Boehner: IRS scandal question is "who's going to jail?"

Tough talk or real action?  John Boehner held a press conference earlier today that emphasized the IRS scandal’s potentially criminal nature.  Rather than wondering whether heads should roll, Boehner said the real question is whether butts should land in jail (video via Gateway Pundit):


The admitted targeting of conservative groups applying for tax exempt status is grounds for some Internal Revenue Service employees to lose their jobs, House Speaker John Boehner said Wednesday.

“The IRS has admitted to targeting conservatives, even if the White House continues to be stuck on the word ‘if,'” Boehner said at a press conference on Capitol Hill. “Now, my question isn’t about who’s going to resign. My question is who’s going to jail over this scandal?”

“There are laws in place to prevent this type of abuse,” Boehner continued. “Someone made a conscious decision to harass and hold up these requests for tax exempt status. I think we need to know who they are, whether they violated the law. Clearly someone violated the law.”

This has already generated plenty of skepticism in our comment threads regarding Boehner’s resolve on the matter.  However, it’s worth remembering our civics classes and realizing that Boehner can’t really put people in jail, at least not directly.  He can’t even make heads roll in the executive branch. (You can look this up, as Casey Stengel used to say.)  Nor is he promising in this instance to do any of the above — he’s just saying that’s what should happen, challenging the White House to take this seriously.


Did it work? Not so far:

“The federal government must conduct itself in a way that’s worthy of the public’s trust, and that’s especially true for the IRS. The IRS must apply the law in a fair and impartial way, and its employees must act with utmost integrity,” [Barack Obama] said. “This report shows that some of its employees failed that test.”
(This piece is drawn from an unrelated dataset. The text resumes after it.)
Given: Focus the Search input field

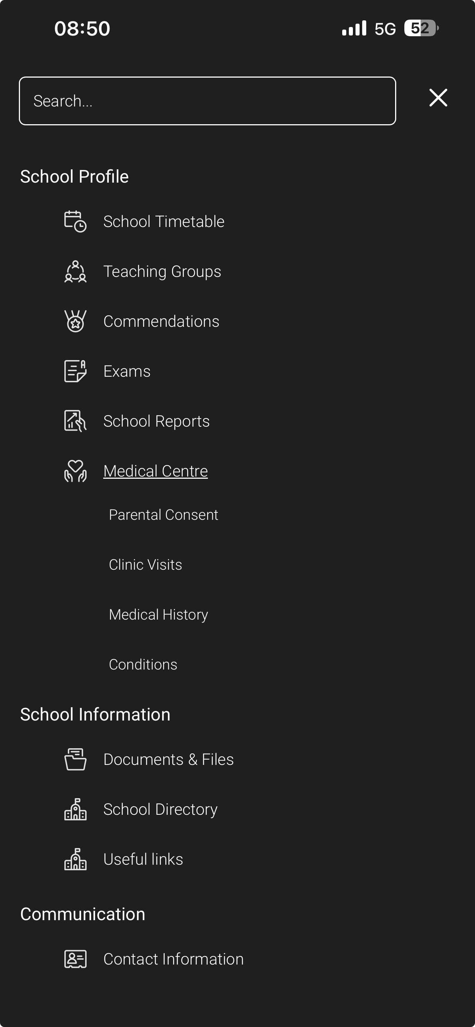Looking at the screenshot, I should (x=207, y=101).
Obama ordered Treasury Secretary Jack Lew to ensure that each of the inspector general’s recommendations are implemented soon, “so that such conduct never happens again.”
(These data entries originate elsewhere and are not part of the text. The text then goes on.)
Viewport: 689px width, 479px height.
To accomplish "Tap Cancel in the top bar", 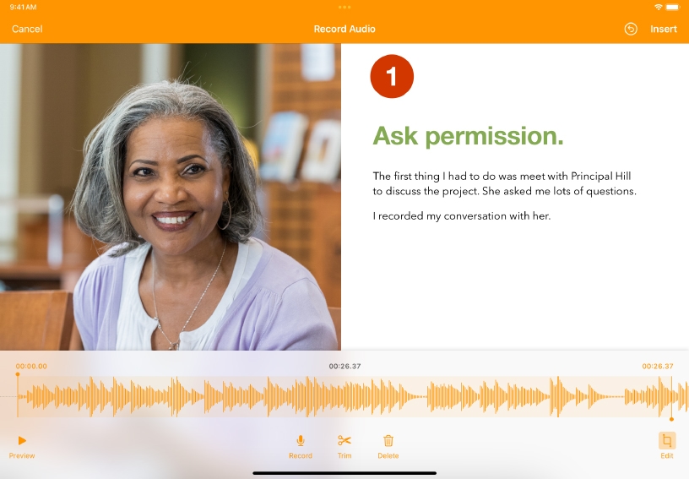I will [x=27, y=29].
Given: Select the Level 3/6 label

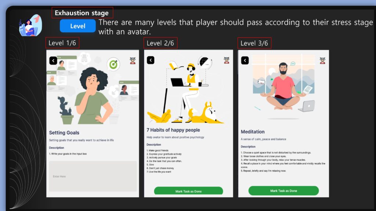Looking at the screenshot, I should pyautogui.click(x=254, y=43).
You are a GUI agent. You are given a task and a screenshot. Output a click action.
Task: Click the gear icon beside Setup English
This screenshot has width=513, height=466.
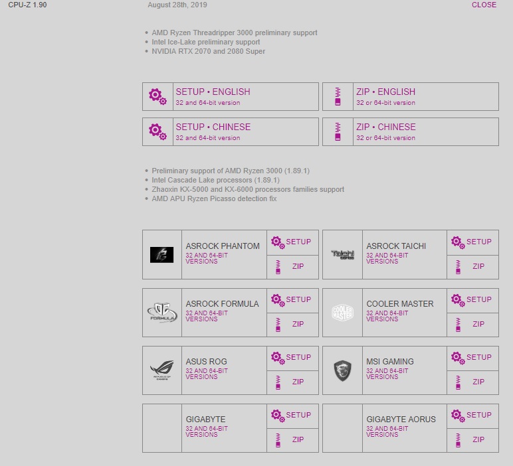tap(157, 96)
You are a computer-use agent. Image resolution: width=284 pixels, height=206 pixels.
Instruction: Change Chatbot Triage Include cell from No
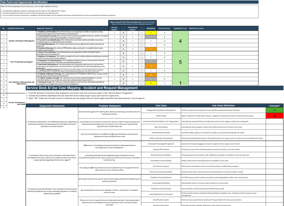tap(274, 115)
In other words, mistakes were made, and let’s change a few of the internal rules to keep it from happening again.  Otherwise, “some” of the IRS’ employees may fail in the next test, too.
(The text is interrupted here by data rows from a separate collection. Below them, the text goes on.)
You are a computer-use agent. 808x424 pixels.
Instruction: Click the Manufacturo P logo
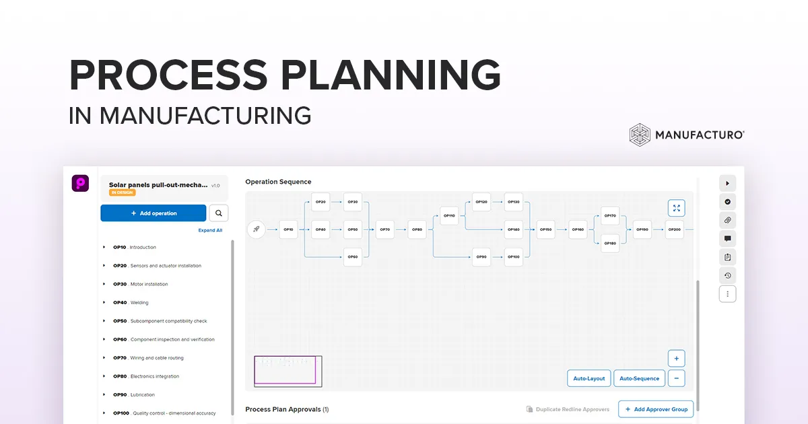click(80, 183)
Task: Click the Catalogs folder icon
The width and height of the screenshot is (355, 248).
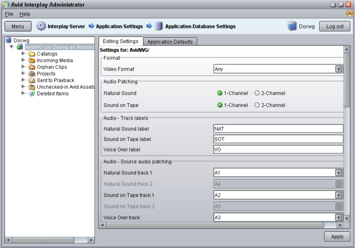Action: (x=32, y=54)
So what can Boehner do?  He can make sure that House committees start subpoenaing IRS and Treasury officials to determine under oath what actually transpired for the 27 months that the IRS blocked conservative groups’ tax-exempt applications while approving dozens for progressive groups.  The House can file contempt charges against Douglas Shulman and Steve Miller, the former and current IRS Commissioners, for either lying to Congress in testimony or misleading Congress over these practices, although those would have to be pursued in court by the Department of Justice.  And on that point, USA Today’s editorial hits the nail on the head:


As for the IRS revelation, Attorney General Eric Holder has ordered a criminal investigation to determine whether anyone at the agency broke the law. That’s a start. But the Justice Department’s decision-making in the AP case doesn’t inspire confidence in the result.

Given all we have seen over the past week, Boehner’s best chance to see his perspective prevail is to call for a special prosecutor in the IRS probe.  That would probably sideline the House committees, though, and that might create even more problems for Boehner, at least politically among his caucus.  We might just have to settle for exposing whatever crimes took place in hearings, and let that exposure create its own pressure on the White House to make heads roll.